EXERCISE DESCRIPTION:
Say how many lines in the records hold the word "computer", and give nothing but that number.

Stored records
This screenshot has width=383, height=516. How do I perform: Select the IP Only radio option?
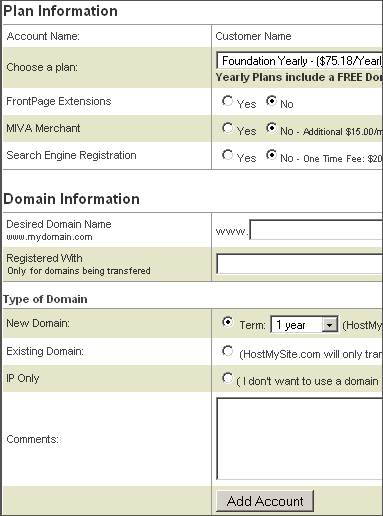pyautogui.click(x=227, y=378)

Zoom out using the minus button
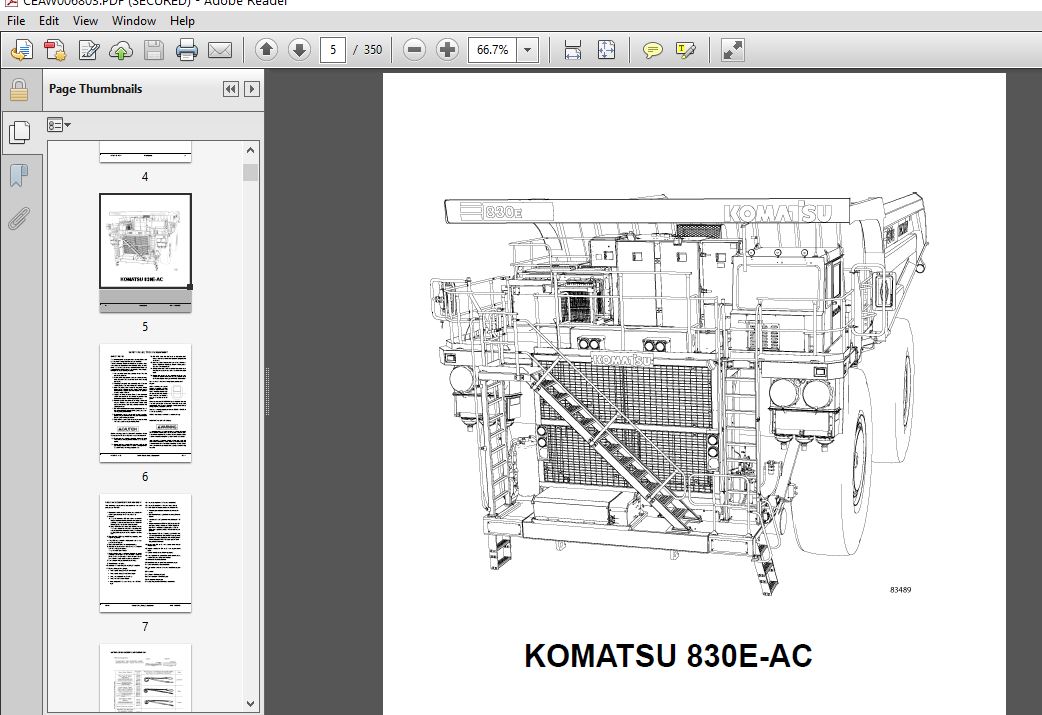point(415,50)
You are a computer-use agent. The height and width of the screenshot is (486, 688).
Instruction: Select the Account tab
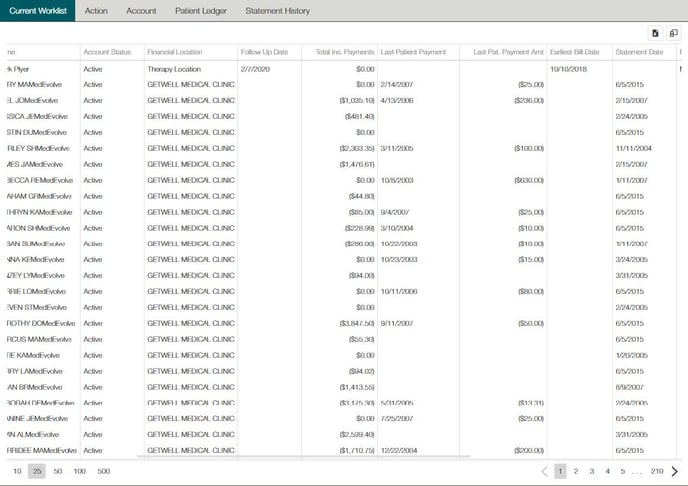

--

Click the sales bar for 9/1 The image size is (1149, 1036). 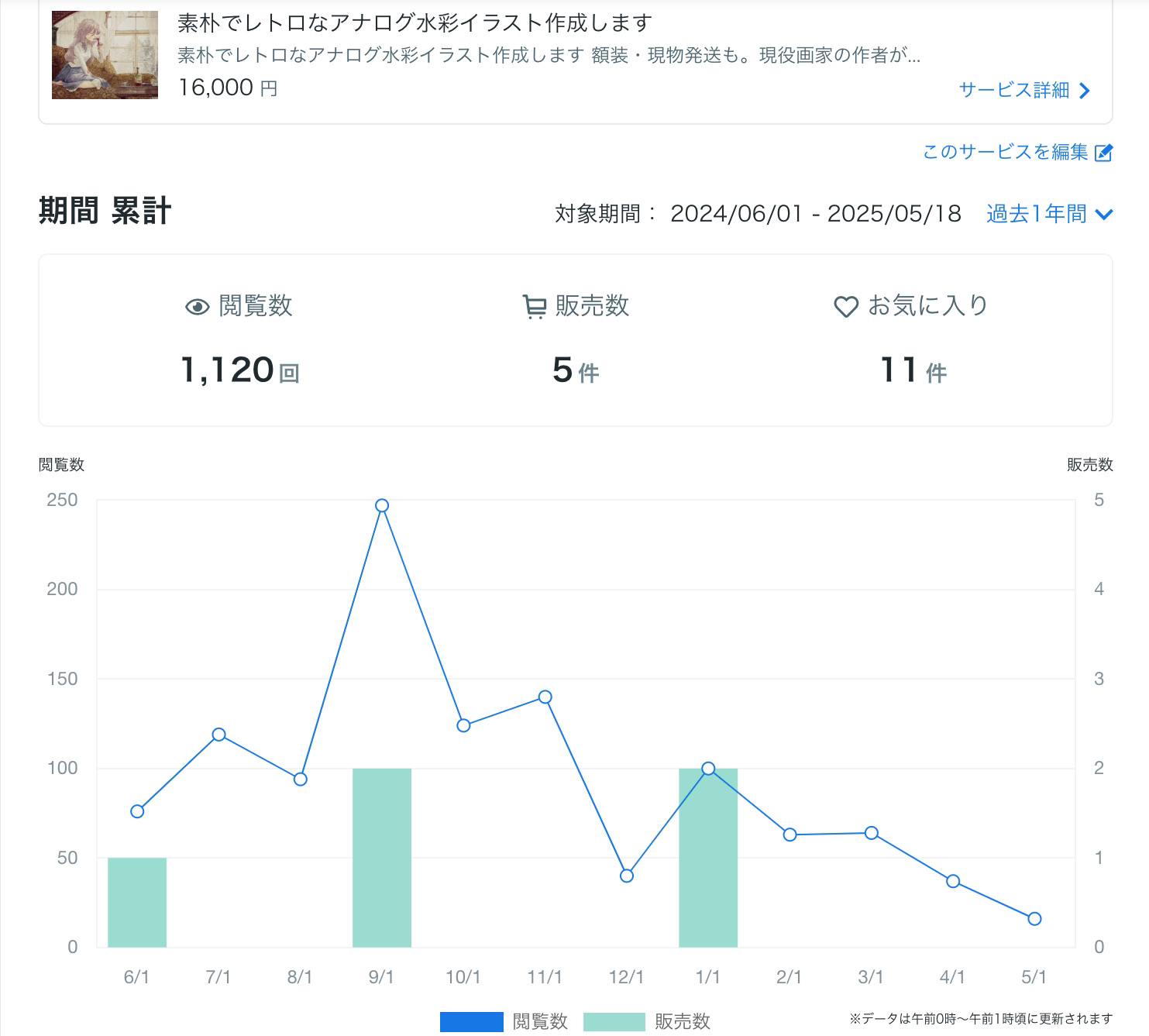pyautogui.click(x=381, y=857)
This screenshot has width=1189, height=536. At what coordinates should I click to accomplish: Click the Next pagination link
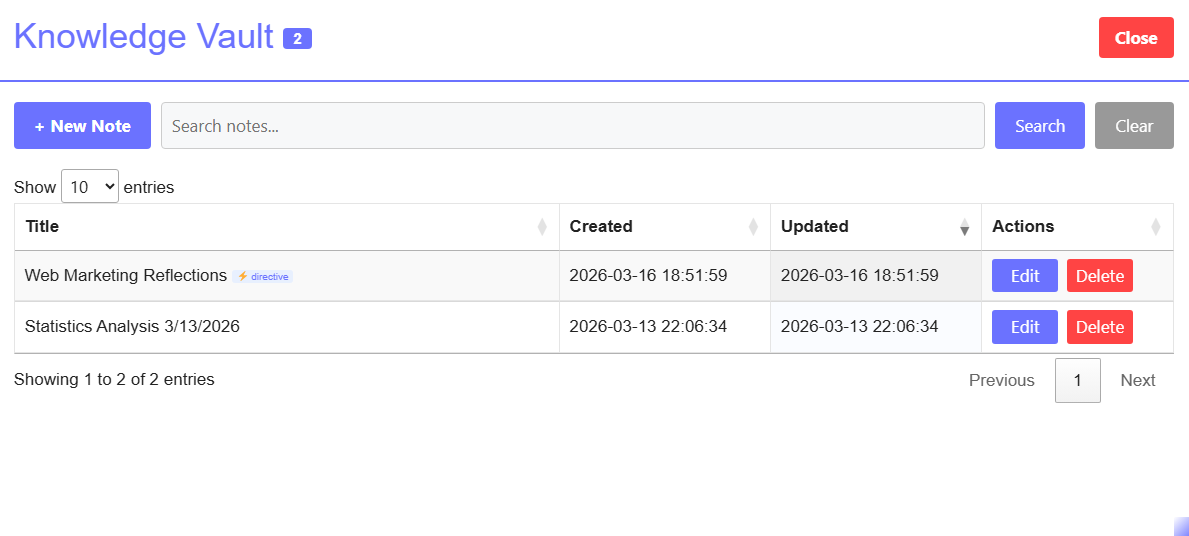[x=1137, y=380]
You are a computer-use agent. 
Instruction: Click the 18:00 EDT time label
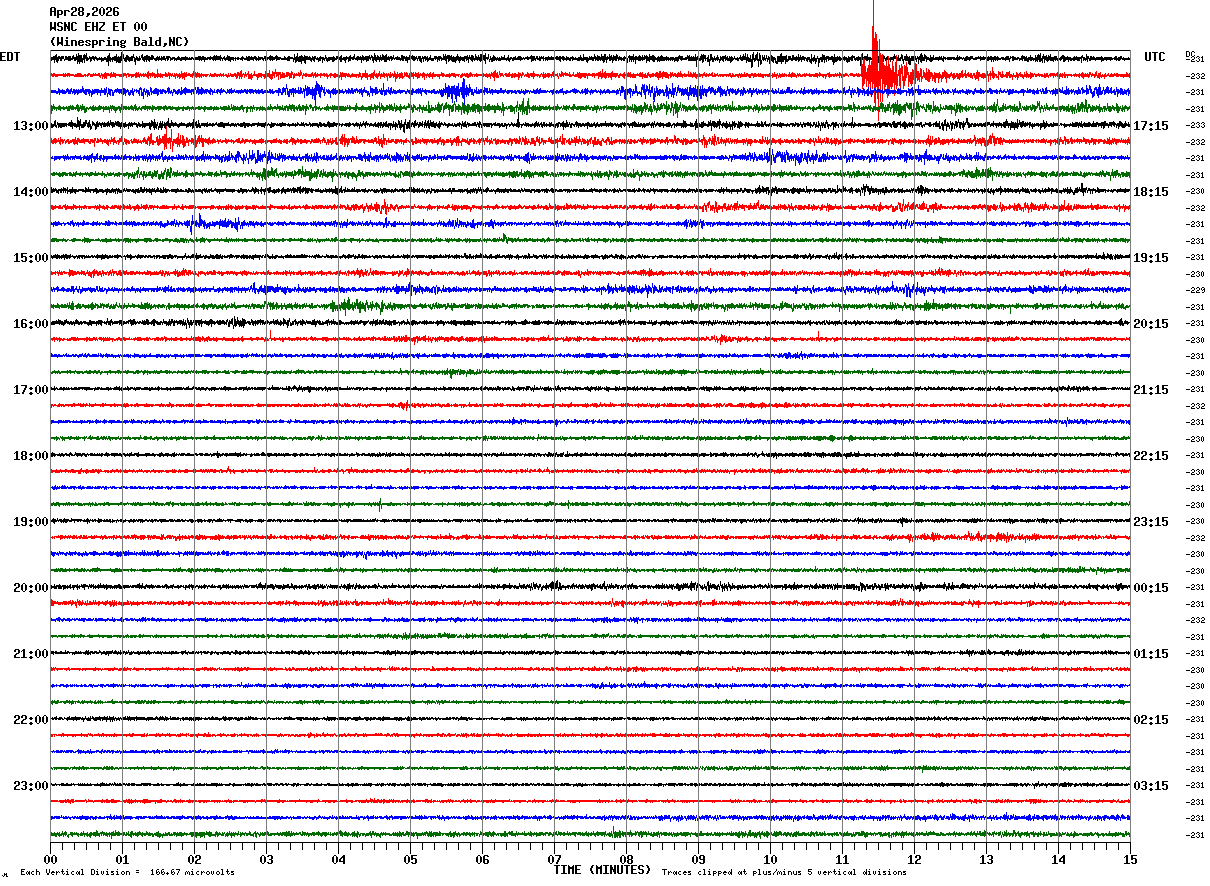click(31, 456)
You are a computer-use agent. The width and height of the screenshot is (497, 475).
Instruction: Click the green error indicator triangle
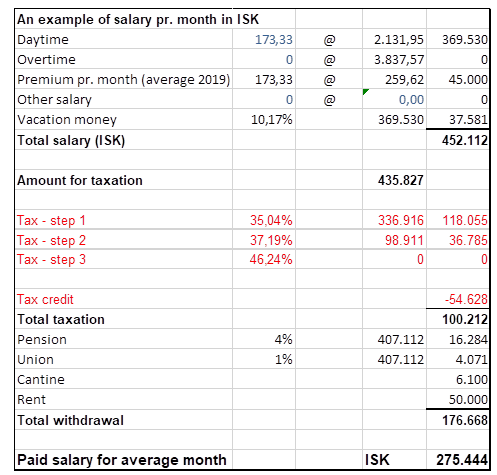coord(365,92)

EXERCISE RESPONSE:
3